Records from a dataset
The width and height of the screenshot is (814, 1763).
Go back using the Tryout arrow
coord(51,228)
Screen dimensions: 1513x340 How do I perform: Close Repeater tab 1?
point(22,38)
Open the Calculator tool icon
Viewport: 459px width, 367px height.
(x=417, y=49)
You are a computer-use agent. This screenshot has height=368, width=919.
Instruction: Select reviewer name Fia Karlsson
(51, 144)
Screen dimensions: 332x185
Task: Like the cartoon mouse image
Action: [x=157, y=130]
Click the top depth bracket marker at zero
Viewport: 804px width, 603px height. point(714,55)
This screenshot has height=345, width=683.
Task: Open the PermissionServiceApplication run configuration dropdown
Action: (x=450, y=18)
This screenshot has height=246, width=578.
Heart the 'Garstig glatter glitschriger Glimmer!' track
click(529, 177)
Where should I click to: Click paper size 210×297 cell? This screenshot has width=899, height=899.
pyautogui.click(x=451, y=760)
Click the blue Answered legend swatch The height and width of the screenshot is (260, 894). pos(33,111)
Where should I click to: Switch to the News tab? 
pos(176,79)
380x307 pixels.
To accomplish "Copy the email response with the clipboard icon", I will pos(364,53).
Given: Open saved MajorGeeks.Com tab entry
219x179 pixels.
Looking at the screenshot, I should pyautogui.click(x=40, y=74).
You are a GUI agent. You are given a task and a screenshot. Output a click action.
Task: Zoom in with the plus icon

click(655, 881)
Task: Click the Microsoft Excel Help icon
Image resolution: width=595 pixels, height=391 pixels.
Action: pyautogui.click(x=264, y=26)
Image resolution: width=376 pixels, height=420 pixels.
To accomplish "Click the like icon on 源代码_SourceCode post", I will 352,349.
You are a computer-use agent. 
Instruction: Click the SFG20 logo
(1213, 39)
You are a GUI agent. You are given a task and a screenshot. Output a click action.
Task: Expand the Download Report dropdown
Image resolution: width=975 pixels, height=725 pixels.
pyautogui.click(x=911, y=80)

== BRIEF ==
Filter the entries down to the lines containing "agent". Copy each of those lines.

== RESPONSE TO THIS EXERCISE ==
You are a computer-use agent. This screenshot has height=368, width=919.
You are a GUI agent. You are given a task and a screenshot. Output a click action.
You are a computer-use agent. 
You are a GUI agent. You are given a task and a screenshot. Output a click action.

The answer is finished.